Jack has a little classmate that wears Sketchers and the boys swears this kid wins all the foot races because he wears Sketchers. Thankfully neither Jack nor Wy has been nagging at me to get them a pair of Sketchers. Wy has a little pair of tennis shoes that he calls Sketchers. I could have -killed- hubs the other weekend when he and Wy got into an argument about those shoes - he kept telling Wy they weren't Sketchers they were just tennis shoes. Wy was very upset by the whole thing. Thankfully, Wy doesn't believe John. He still says they are Sketchers.
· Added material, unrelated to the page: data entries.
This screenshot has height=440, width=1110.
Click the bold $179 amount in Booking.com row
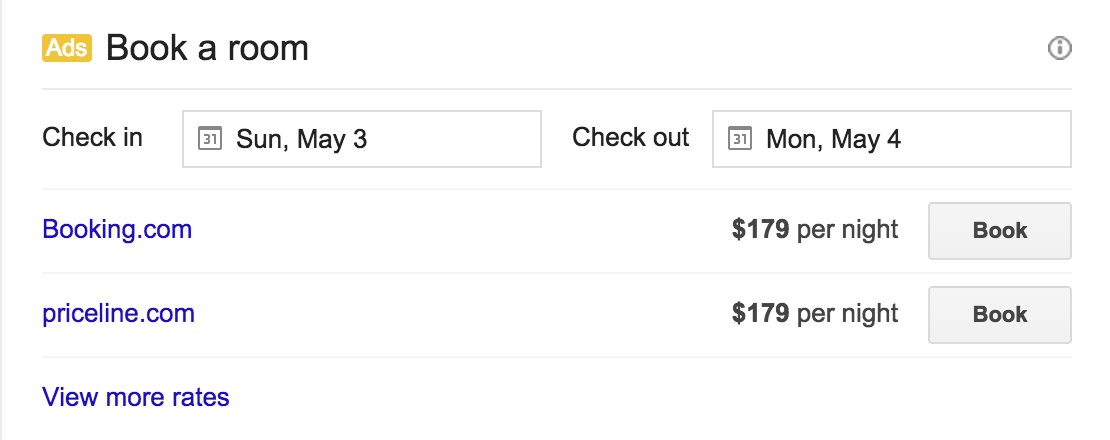(760, 229)
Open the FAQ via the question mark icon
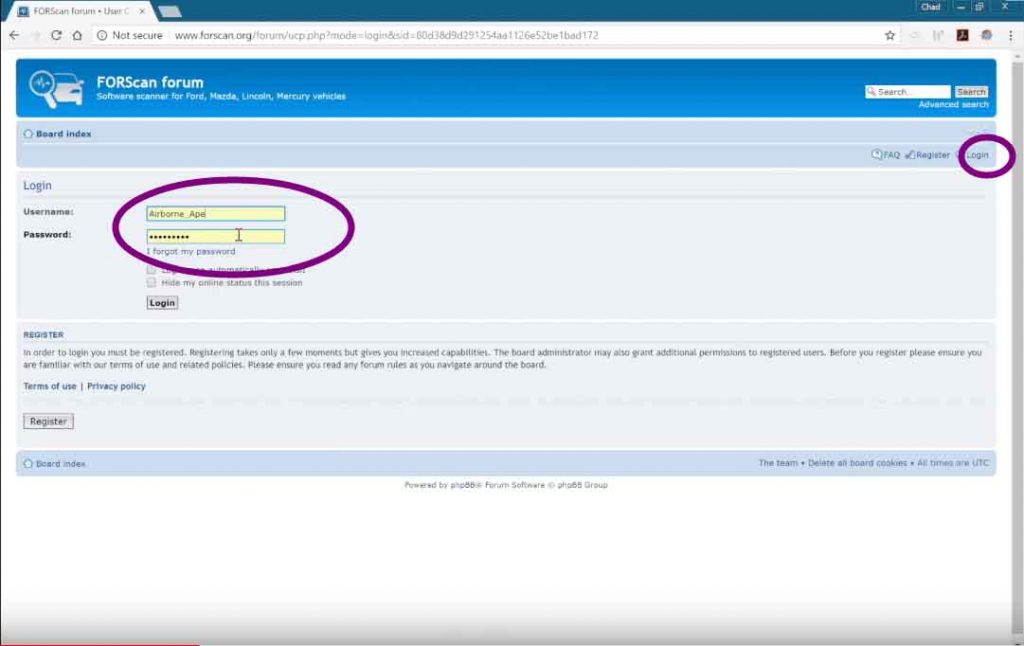 (877, 155)
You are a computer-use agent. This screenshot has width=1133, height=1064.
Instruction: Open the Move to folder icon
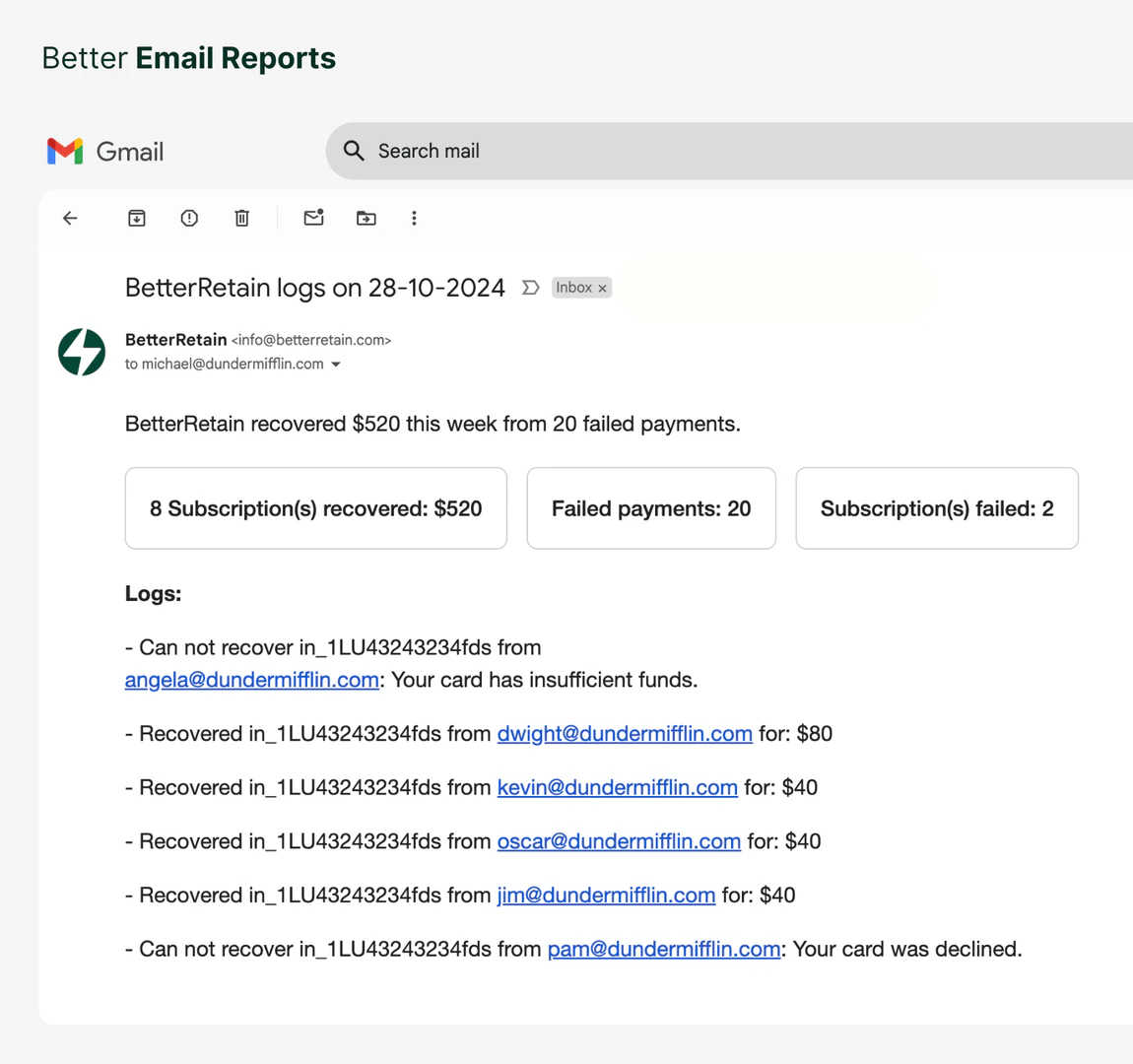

Is it wrong of me to just let him think I'm cool and bought him Sketchers?

It's all fun and games

until I kick Jack in the fingers.

Jack is on spring break this week. We dropped Wy off a the sitters, ran some errands and headed home for a bit before I had to go in for rehearsals. While we were home, Jack asked if we could play soccer in the back yard. I consented to play soccer even though I was wearing high heeled boots.

Things I don't understand about soccer:
1. Every time I scored a goal, I would earn 1 point but Jack would earn 2 points. If Jack scored a goal, he would earn 1 point but I didn't earn any points.
2. My goal kept changing sides. We started the game with my goal on the West fence and Jack's on the East fence. As I would approach MY goal with the ball, Jack would suddenly yell that it was not my goal.
3. I also didn't know it was fair for a player to suddenly throw their whole body on top of the ball to keep their opponent from making a kick at the ball. (This is how I wound up kicking Jack in the fingers - it was an accident as he dropped to the dirt just as I kicked, but I still bashed his fingers pretty good.)

Libby Concerto Number 1

OK - I can't believe I just did it, but I uploaded a video from my camera onto Windows Movie Maker, made a movie, uploaded it to youtube, synched that with my facebook and am now embedding the video here for you all. I realize 5th graders are doing this stuff every day, but I'm giggling hysterically because I sound like a techno geek and I did it all by myself!

Please, please ignore the fact (if you can) that the piano has not been tuned in 6 years and has some broken keys. Hopefully you can enjoy Jack's latest composition, which he named after one of the cats.

Pin the Quote on the fella

That's right, Ladies and Gentlemen, it is time for your favorite game and mine "Pin the quote on the Fella!"

If you can correctly match the man to the quote you win!

a. Yuck. Yuck. Yuck. (after being told that he and our oldest cat have more to talk about now that the Vet has promoted the cat to a Senior Health Plan.)
b. Daddy likes to make up things and pretend that they are true.
c. I am ve boss of you. But don't tell Mommy, ok?
d. I will take vis piece of toy-wet paper and wipe my biig huuuge penis. Ok?